Editorial

When the bus stops, you stop

Monday, February 13, 2017

A Bloomfield School District student has asked the Greene County Daily World to help remind motorists that following traffic laws around school buses is important.

Bloomfield senior Sarah Wilkes rides the bus and she said too often, she sees motorists violating bus-passing laws and she is worried someone is going to get hurt.

“I ride right behind the bus driver’s seat and watch this happen every morning and afternoon Monday through Friday. I will tell you this: I’m tired of (them going by) our stop arm (either on their cell phone or just not paying attention to the flashing lights) and get away with it,” Wilkes said.

School buses carry precious cargo -- our youth and future leaders.
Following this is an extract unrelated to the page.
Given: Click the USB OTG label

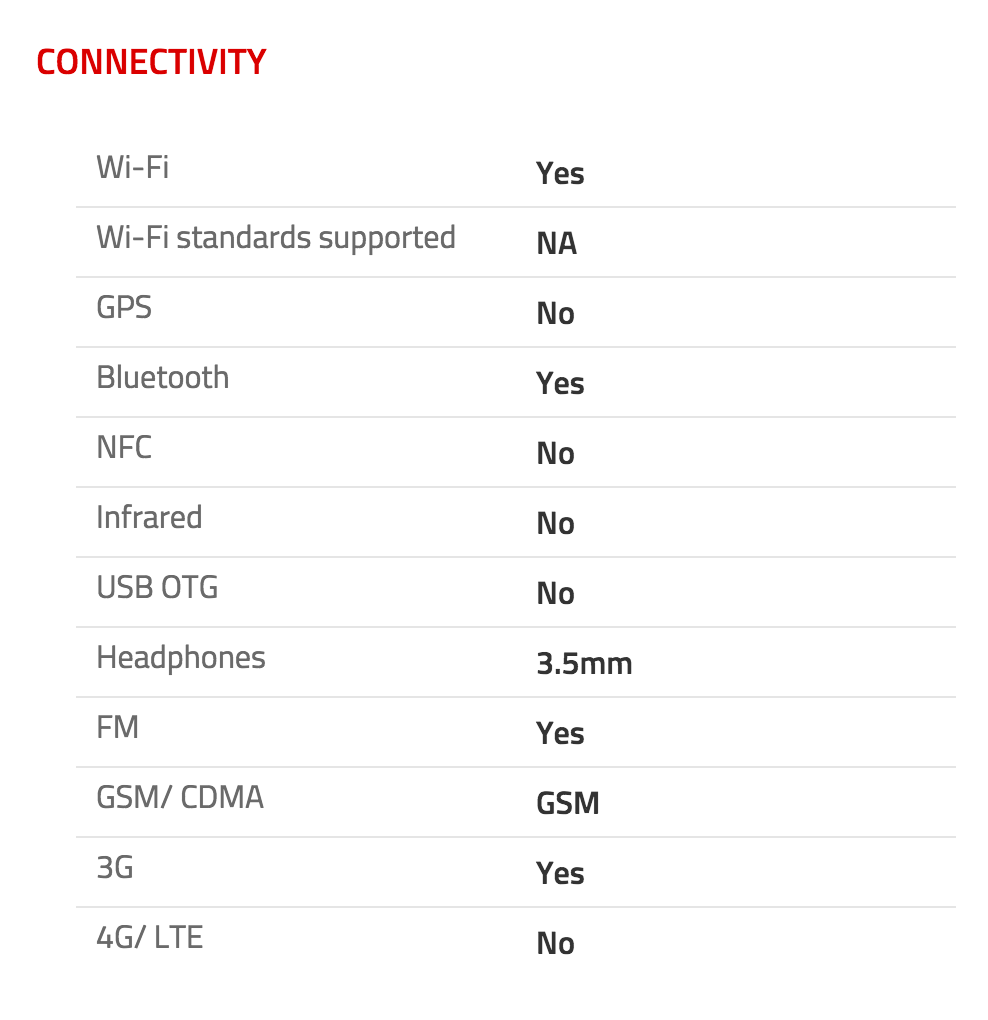Looking at the screenshot, I should pos(157,587).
They already have enough to deal with between social pressures, school days and homework. They don’t need the added worry of hoping they don’t get hit as they get off the bus at the end of the day.

Also: It’s illegal.

According to the Indiana State Police website, state law requires motorists to stop when a school bus is picking up or dropping off children. Stop arms and flashing red lights mean stop, not slow down or proceed with caution.
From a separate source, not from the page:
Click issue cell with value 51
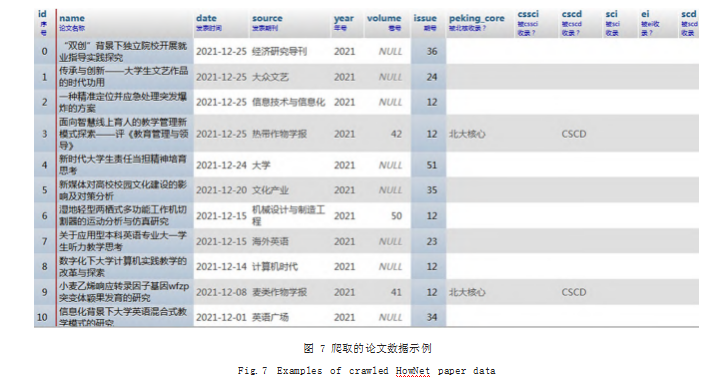 coord(432,165)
Based on Indiana Code, a motorist who recklessly passes a stopped school bus could be cited and receive a fine.

Greene County Sheriff Mike Hasler said tickets have been issued to bus stop arm violators in the past, and the department will sometimes put officers on buses of the rural schools to try to catch violators in action.

Hasler said individuals and bus drivers will alert the school or sheriff’s department of violations, which allows the sheriff’s department to create a running to identify problem areas.

“Reporting the problem is how we know about a violation, not only with the stop arm violations. Otherwise, we may not always know we have an issue. When people report it, we can go into the computer and see where to violations are to identify a hot spot,” Hasler explained.

Sometimes officers will try to sit near the designated “hot spots,” but when motorists see the officer they tend to follow the rules.

One of the most frequent hot spots the sheriff’s department works is on U.S. 231, where drivers are often making their way off of the interstate and forget to transition back into county driving.

Wilkes said her concern lies with motorists traveling the highway in Bloomfield, specifically in the area of Dairy Queen.

School is in session for over three more months. So, if at any point you are going to pay attention to what’s going on around you, please do so during the school day.

Motorists should always pay attention to their surroundings, so don’t put the children -- or other motorists and pedestrians -- at risk.